* What to do *
Entries follow. Give back exactly the lines starting at the one containing "Open the js/bootstrap.min.js link" and ending at the one containing "This screenshot has width=1291, height=924.", and no other lines.

* Listed records *
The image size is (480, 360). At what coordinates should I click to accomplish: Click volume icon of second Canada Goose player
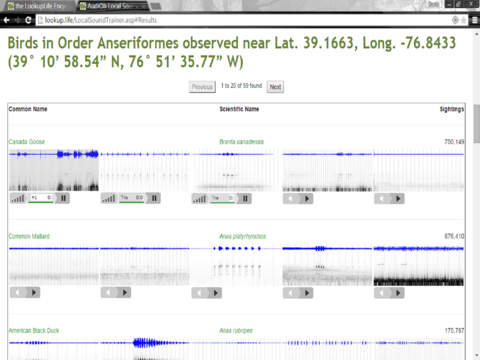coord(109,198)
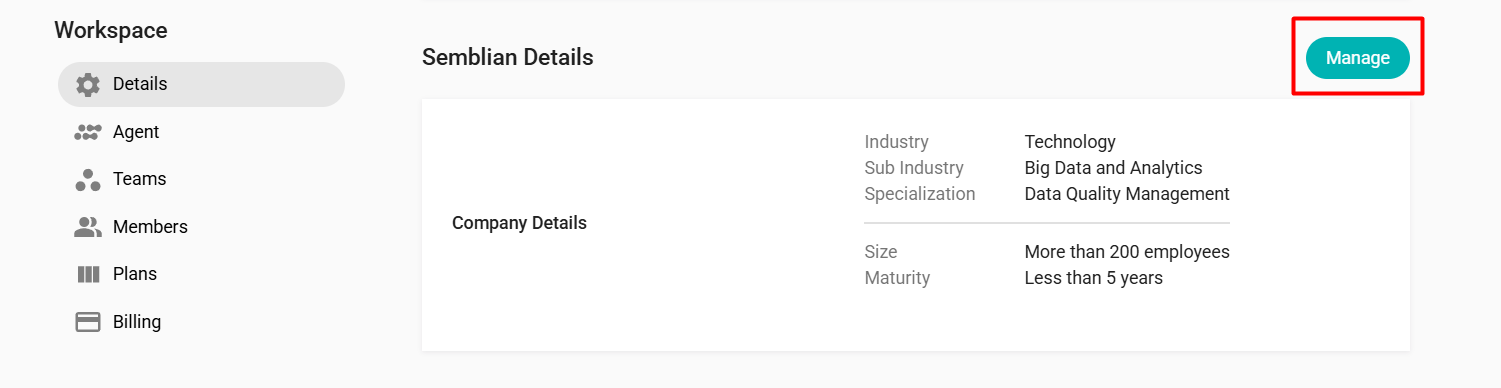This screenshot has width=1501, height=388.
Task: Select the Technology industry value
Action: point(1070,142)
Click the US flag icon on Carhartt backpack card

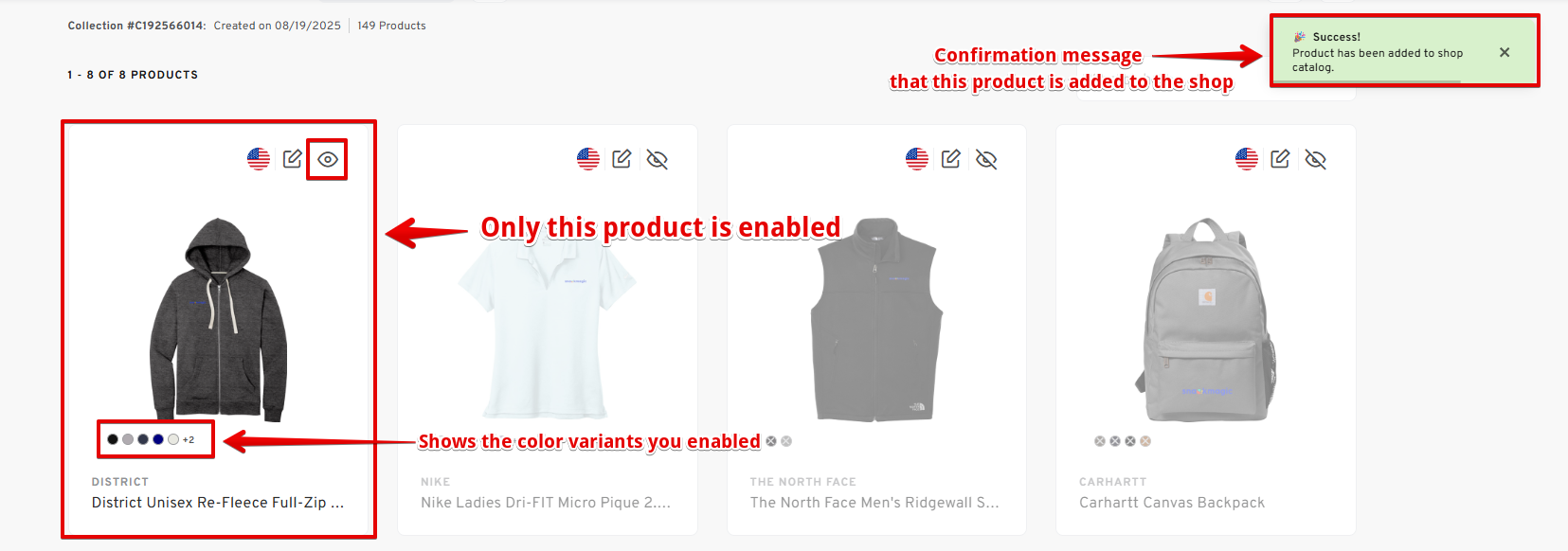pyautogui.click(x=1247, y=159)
--
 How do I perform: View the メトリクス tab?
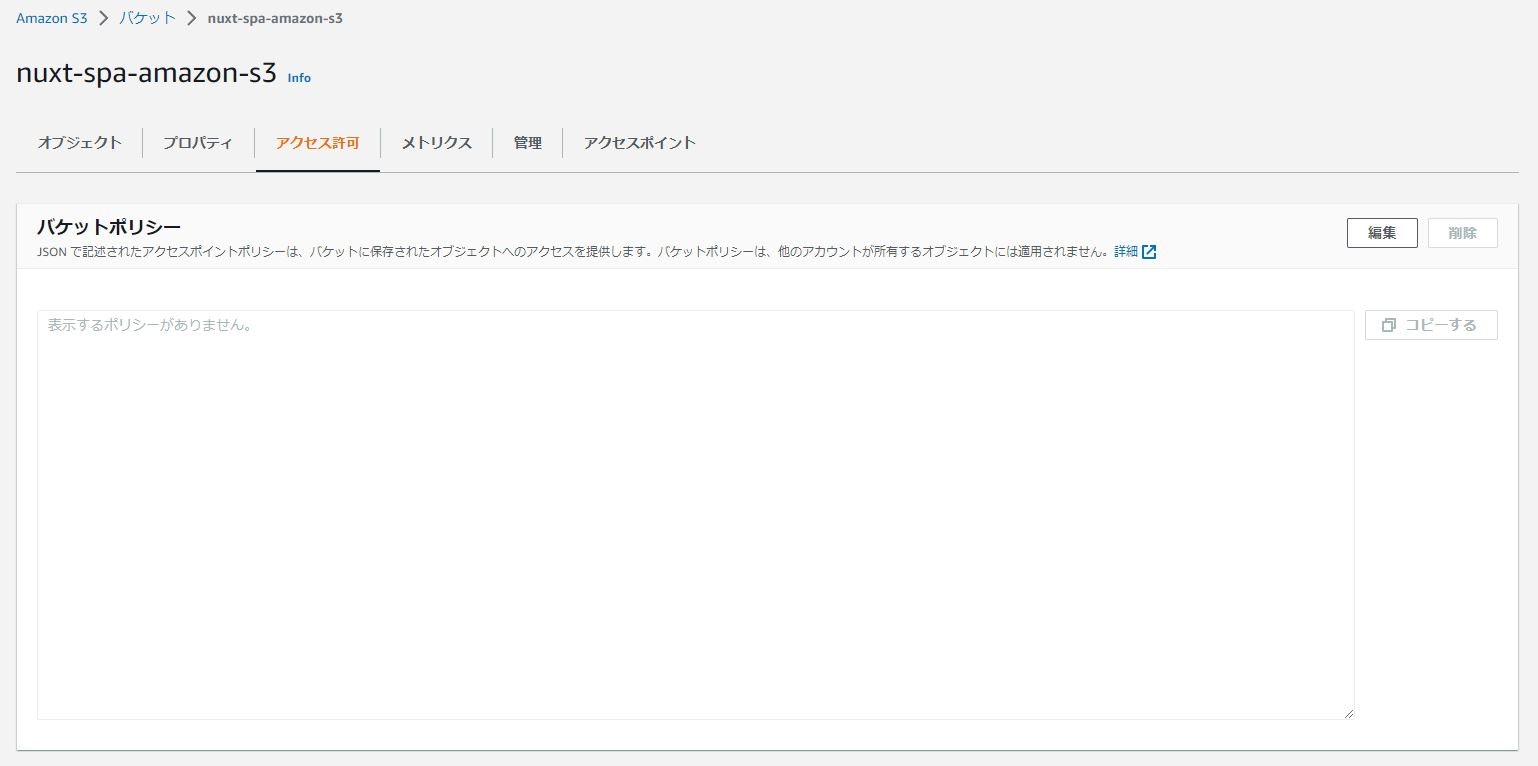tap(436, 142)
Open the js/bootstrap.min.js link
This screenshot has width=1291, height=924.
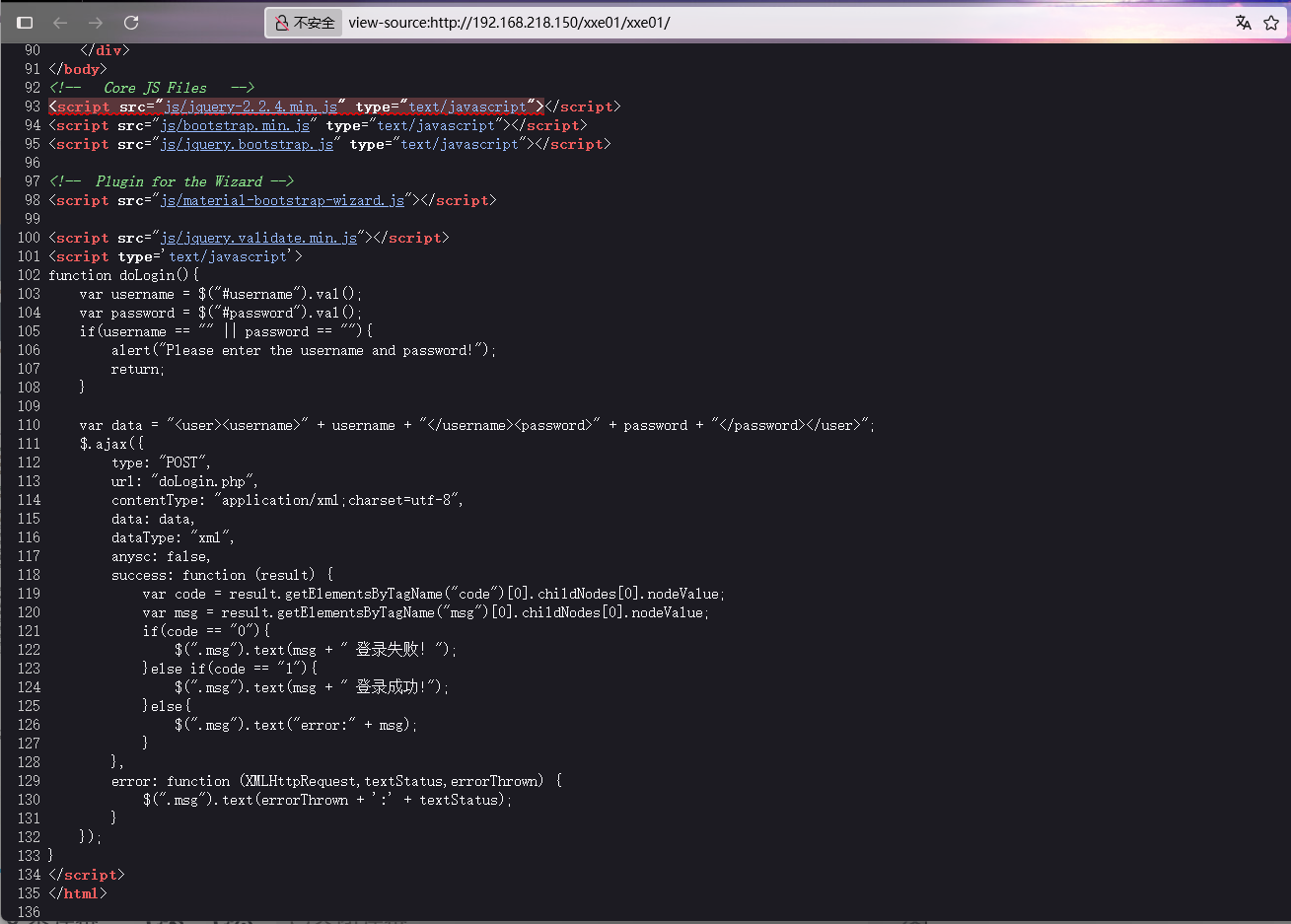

* Answer section *
Open the js/bootstrap.min.js link
This screenshot has width=1291, height=924.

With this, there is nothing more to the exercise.